Below are entries. Reproduce exactly the lines between the line holding "Все программы → (112, 465)" and the line holding "[button] (1068, 31)", inclusive, and only those.

═════ SOURCE MATERIAL

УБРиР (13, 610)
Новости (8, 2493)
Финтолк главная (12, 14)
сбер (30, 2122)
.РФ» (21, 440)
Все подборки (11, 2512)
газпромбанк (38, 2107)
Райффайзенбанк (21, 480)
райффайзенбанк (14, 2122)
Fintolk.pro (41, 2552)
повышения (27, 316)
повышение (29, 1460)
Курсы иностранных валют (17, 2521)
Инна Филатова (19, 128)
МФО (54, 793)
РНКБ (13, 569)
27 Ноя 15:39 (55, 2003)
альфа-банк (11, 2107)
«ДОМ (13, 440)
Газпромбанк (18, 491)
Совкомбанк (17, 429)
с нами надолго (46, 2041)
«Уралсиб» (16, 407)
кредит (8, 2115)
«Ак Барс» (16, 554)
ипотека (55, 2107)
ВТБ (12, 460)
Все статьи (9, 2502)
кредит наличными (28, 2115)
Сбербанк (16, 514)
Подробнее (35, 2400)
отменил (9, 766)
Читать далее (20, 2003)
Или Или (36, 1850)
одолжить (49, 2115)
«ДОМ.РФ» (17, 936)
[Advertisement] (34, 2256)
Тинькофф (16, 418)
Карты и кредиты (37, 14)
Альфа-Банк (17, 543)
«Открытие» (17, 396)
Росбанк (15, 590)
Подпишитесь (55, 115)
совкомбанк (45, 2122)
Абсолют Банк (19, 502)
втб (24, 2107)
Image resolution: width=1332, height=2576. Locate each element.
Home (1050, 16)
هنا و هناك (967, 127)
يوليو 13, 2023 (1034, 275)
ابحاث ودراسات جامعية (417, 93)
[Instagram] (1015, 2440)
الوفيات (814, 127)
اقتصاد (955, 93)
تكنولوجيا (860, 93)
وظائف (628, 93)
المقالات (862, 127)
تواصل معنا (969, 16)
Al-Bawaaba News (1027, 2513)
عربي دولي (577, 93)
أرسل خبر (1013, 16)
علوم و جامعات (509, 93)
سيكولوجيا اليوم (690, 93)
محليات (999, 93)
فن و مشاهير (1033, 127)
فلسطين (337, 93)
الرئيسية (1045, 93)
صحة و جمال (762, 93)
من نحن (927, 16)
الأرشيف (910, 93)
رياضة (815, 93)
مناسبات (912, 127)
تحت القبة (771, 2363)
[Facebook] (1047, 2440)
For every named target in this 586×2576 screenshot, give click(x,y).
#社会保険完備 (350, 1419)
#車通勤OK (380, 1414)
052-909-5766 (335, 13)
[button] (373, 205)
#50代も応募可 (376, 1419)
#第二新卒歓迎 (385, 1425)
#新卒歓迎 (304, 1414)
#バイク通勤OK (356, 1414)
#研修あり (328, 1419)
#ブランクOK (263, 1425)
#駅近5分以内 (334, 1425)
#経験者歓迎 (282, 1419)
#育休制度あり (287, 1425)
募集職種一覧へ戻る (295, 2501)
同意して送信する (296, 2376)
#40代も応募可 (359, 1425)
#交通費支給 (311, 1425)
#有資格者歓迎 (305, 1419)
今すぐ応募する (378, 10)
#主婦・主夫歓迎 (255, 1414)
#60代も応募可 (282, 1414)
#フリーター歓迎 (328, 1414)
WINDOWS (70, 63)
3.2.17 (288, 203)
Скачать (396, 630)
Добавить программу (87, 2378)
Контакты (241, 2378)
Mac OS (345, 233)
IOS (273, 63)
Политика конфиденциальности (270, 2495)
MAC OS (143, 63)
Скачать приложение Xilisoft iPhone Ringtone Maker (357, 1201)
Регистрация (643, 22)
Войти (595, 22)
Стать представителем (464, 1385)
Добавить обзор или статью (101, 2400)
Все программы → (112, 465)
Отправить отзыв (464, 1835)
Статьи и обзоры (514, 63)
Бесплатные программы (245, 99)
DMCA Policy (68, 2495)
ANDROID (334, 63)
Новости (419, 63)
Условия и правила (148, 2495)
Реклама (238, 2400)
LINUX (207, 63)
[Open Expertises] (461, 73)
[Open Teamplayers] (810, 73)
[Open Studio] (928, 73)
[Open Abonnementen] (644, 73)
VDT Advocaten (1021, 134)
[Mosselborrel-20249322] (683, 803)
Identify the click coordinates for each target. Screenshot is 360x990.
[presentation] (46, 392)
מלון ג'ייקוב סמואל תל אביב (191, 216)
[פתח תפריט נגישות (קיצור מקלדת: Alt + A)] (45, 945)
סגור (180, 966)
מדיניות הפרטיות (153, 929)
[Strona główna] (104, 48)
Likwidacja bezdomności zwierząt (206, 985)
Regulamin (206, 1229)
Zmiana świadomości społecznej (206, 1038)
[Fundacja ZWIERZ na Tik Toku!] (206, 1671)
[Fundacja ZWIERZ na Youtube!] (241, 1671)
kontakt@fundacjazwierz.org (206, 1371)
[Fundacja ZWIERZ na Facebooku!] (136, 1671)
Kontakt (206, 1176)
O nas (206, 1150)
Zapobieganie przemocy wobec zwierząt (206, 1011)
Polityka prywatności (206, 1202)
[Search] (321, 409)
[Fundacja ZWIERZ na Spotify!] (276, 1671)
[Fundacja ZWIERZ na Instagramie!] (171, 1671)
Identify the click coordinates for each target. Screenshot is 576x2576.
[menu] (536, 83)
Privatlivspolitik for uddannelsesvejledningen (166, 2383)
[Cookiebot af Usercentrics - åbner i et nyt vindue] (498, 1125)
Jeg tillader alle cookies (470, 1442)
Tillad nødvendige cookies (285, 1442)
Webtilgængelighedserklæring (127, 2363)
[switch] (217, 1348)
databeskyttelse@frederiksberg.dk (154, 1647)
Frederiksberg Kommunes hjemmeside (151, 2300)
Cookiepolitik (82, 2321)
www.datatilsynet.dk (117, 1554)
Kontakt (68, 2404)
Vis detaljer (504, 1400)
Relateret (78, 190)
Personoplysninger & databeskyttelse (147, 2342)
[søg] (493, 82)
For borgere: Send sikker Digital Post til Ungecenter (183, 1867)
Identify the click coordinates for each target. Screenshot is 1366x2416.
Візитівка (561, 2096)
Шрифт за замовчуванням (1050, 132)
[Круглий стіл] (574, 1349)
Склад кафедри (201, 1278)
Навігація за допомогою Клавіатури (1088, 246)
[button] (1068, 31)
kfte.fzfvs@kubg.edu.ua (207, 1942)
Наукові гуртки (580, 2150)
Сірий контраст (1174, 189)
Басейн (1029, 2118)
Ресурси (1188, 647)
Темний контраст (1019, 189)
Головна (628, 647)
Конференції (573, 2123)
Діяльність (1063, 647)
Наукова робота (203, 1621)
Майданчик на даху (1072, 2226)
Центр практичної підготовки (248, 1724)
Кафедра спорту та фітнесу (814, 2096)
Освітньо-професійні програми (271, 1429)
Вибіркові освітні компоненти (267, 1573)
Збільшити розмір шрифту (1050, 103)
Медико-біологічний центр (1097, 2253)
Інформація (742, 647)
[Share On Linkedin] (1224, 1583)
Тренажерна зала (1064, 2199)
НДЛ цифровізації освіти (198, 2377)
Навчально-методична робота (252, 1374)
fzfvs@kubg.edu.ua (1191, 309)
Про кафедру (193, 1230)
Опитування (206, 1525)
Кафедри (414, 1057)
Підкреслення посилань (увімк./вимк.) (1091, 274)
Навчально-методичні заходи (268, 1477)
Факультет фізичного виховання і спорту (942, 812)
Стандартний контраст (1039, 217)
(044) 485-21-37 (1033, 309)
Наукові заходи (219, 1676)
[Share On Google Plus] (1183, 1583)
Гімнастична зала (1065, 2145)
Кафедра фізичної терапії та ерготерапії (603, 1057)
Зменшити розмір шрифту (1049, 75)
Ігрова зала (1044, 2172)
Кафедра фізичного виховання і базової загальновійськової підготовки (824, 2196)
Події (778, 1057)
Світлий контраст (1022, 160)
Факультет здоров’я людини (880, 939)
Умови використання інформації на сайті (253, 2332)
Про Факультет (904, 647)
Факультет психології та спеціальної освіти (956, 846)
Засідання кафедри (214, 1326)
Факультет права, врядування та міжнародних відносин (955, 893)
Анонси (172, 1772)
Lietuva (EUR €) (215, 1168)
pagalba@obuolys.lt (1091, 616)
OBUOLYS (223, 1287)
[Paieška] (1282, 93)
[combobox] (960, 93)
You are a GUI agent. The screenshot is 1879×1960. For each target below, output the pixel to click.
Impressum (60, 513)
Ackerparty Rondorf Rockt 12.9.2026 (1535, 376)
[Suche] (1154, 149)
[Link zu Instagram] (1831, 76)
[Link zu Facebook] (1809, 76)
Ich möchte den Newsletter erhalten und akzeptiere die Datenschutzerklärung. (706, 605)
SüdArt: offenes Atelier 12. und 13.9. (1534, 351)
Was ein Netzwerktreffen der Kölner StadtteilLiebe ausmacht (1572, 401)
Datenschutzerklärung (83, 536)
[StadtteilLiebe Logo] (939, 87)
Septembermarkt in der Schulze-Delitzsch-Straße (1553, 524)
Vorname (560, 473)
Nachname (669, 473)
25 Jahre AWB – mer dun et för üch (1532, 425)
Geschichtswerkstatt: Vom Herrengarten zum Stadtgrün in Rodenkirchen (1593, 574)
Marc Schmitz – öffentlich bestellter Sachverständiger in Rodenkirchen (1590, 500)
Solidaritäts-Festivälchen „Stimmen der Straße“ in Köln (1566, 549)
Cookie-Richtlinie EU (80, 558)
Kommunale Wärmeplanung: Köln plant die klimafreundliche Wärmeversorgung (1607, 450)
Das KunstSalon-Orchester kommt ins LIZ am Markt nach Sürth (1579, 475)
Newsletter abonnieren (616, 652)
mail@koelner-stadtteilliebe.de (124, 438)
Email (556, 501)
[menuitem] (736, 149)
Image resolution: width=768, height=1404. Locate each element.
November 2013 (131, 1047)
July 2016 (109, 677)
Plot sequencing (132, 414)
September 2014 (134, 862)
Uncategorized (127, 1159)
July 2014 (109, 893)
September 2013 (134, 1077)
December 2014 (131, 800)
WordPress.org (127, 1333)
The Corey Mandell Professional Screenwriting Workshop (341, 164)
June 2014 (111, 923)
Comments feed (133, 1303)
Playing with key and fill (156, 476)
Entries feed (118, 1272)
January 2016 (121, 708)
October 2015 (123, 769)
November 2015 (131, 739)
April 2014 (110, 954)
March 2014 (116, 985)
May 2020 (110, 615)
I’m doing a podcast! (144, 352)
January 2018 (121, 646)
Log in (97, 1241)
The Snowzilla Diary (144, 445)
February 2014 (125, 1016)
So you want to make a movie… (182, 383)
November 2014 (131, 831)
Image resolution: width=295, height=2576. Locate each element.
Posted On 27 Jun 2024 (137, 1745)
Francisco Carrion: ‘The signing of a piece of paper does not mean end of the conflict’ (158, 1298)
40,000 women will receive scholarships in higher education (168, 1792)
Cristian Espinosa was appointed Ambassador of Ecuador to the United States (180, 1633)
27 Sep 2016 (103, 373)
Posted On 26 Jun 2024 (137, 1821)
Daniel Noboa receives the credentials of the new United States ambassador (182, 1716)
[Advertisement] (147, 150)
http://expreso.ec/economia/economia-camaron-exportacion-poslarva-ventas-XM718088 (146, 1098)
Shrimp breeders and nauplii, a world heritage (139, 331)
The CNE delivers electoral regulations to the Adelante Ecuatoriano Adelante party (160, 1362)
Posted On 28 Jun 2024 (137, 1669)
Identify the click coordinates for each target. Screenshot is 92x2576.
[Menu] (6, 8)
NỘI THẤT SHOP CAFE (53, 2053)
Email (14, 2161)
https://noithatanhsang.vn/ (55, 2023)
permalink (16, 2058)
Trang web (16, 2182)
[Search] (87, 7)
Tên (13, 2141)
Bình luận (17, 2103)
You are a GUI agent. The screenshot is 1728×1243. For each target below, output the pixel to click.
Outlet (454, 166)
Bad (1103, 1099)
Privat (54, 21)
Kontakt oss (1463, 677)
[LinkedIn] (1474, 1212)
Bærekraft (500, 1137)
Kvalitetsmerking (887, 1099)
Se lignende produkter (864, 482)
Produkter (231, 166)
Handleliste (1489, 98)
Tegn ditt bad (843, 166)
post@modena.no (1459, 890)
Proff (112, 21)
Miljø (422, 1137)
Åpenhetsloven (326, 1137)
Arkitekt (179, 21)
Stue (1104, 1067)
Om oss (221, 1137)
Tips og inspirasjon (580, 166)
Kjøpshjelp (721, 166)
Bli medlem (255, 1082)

══════════

• ANSWER BOX:
Все программы → (112, 465)
Отправить отзыв (464, 1835)
Статьи и обзоры (514, 63)
Бесплатные программы (245, 99)
DMCA Policy (68, 2495)
ANDROID (334, 63)
Новости (419, 63)
Условия и правила (148, 2495)
Реклама (238, 2400)
LINUX (207, 63)
[Open Expertises] (461, 73)
[Open Teamplayers] (810, 73)
[Open Studio] (928, 73)
[Open Abonnementen] (644, 73)
VDT Advocaten (1021, 134)
[Mosselborrel-20249322] (683, 803)
Identify the click coordinates for each target. Screenshot is 360x990.
[presentation] (46, 392)
מלון ג'ייקוב סמואל תל אביב (191, 216)
[פתח תפריט נגישות (קיצור מקלדת: Alt + A)] (45, 945)
סגור (180, 966)
מדיניות הפרטיות (153, 929)
[Strona główna] (104, 48)
Likwidacja bezdomności zwierząt (206, 985)
Regulamin (206, 1229)
Zmiana świadomości społecznej (206, 1038)
[Fundacja ZWIERZ na Tik Toku!] (206, 1671)
[Fundacja ZWIERZ na Youtube!] (241, 1671)
kontakt@fundacjazwierz.org (206, 1371)
[Fundacja ZWIERZ na Facebooku!] (136, 1671)
Kontakt (206, 1176)
O nas (206, 1150)
Zapobieganie przemocy wobec zwierząt (206, 1011)
Polityka prywatności (206, 1202)
[Search] (321, 409)
[Fundacja ZWIERZ na Spotify!] (276, 1671)
[Fundacja ZWIERZ na Instagramie!] (171, 1671)
Identify the click coordinates for each target. Screenshot is 576x2576.
[menu] (536, 83)
Privatlivspolitik for uddannelsesvejledningen (166, 2383)
[Cookiebot af Usercentrics - åbner i et nyt vindue] (498, 1125)
Jeg tillader alle cookies (470, 1442)
Tillad nødvendige cookies (285, 1442)
Webtilgængelighedserklæring (127, 2363)
[switch] (217, 1348)
databeskyttelse@frederiksberg.dk (154, 1647)
Frederiksberg Kommunes hjemmeside (151, 2300)
Cookiepolitik (82, 2321)
www.datatilsynet.dk (117, 1554)
Kontakt (68, 2404)
Vis detaljer (504, 1400)
Relateret (78, 190)
Personoplysninger & databeskyttelse (147, 2342)
[søg] (493, 82)
For borgere: Send sikker Digital Post til Ungecenter (183, 1867)
Identify the click coordinates for each target. Screenshot is 1366x2416.
Візитівка (561, 2096)
Шрифт за замовчуванням (1050, 132)
[Круглий стіл] (574, 1349)
Склад кафедри (201, 1278)
Навігація за допомогою Клавіатури (1088, 246)
[button] (1068, 31)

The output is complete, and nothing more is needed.